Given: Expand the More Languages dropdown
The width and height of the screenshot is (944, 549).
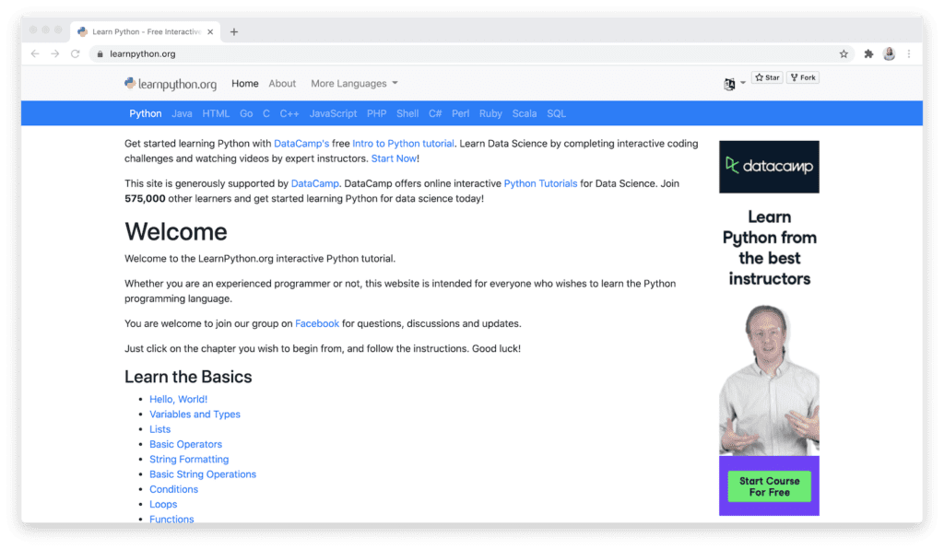Looking at the screenshot, I should click(354, 84).
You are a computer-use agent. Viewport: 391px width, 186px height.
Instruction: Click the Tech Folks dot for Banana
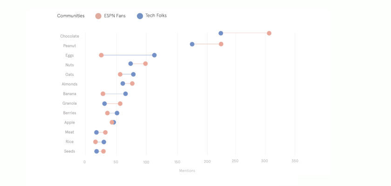(126, 94)
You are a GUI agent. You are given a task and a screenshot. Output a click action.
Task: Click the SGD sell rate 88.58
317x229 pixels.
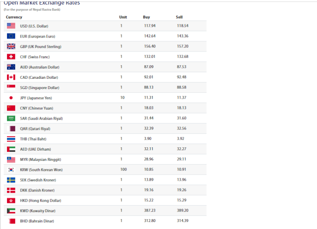[x=181, y=87]
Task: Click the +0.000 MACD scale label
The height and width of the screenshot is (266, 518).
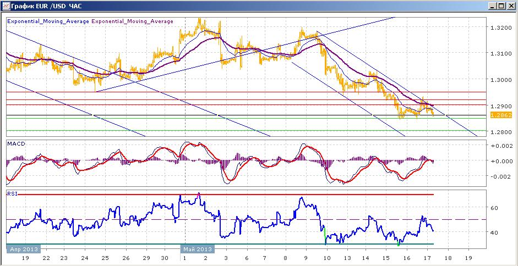Action: coord(501,161)
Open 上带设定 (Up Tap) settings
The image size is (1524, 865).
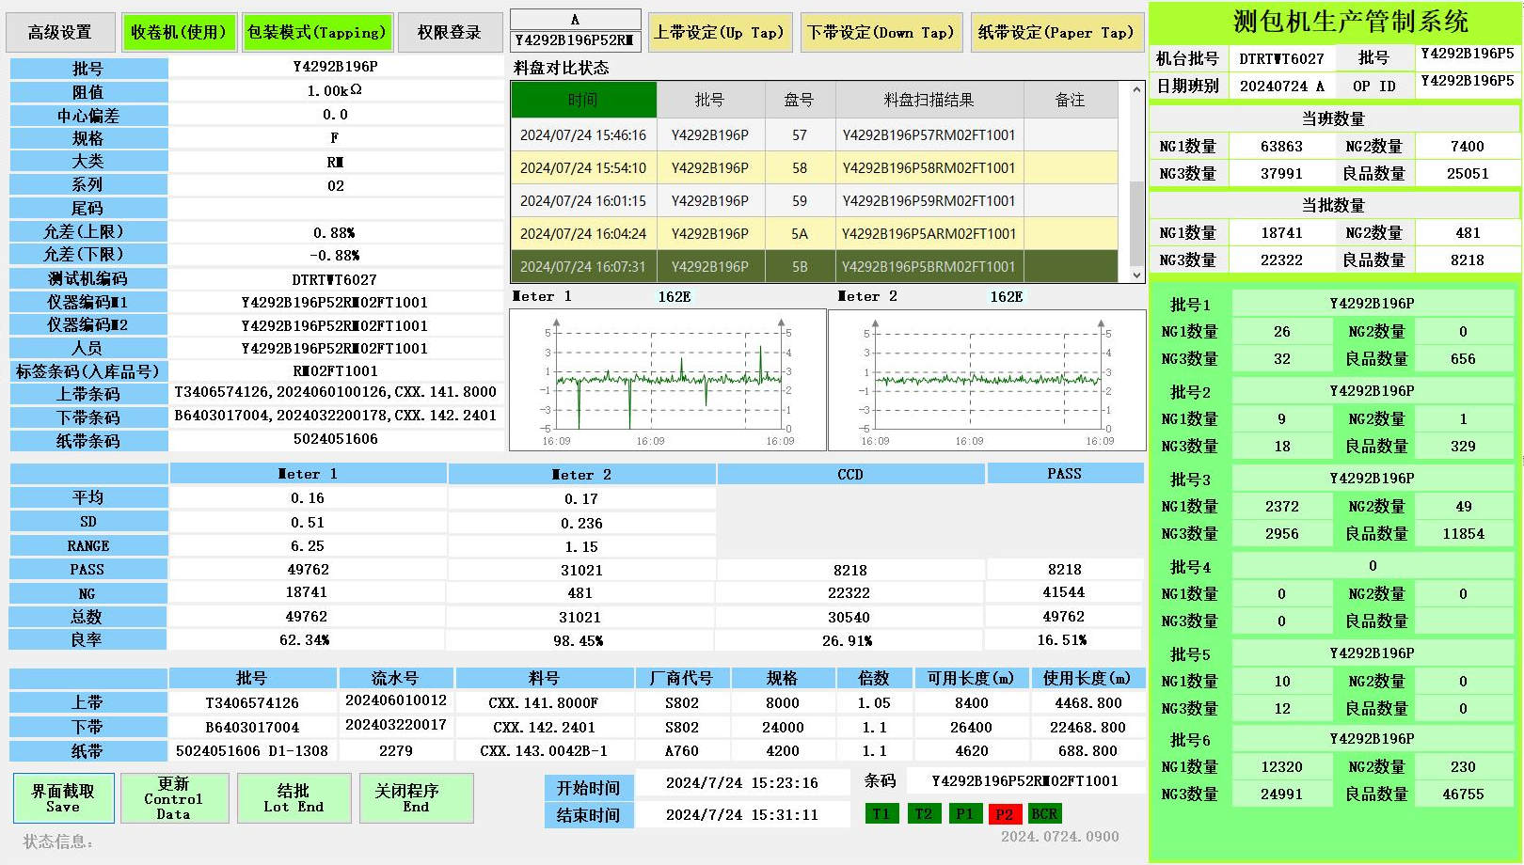719,32
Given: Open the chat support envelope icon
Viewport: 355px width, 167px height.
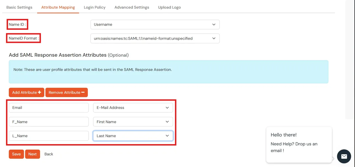Looking at the screenshot, I should click(344, 156).
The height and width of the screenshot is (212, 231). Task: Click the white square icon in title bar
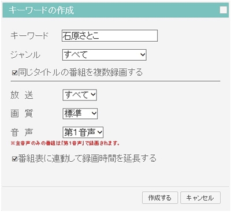click(223, 10)
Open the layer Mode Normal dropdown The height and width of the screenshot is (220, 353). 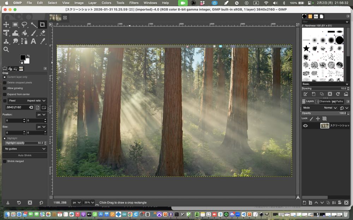(330, 108)
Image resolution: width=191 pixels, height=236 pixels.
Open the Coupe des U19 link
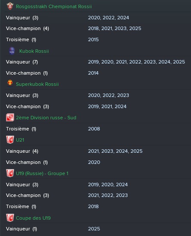click(33, 218)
====================
- Task to complete: Wherever a line in the records contains the word "agent", copy that line.

- Task solution:
You are a computer-use agent. Viewport: 391px width, 186px height.
You are a GUI agent. You are given a task and a screenshot. Output a click action.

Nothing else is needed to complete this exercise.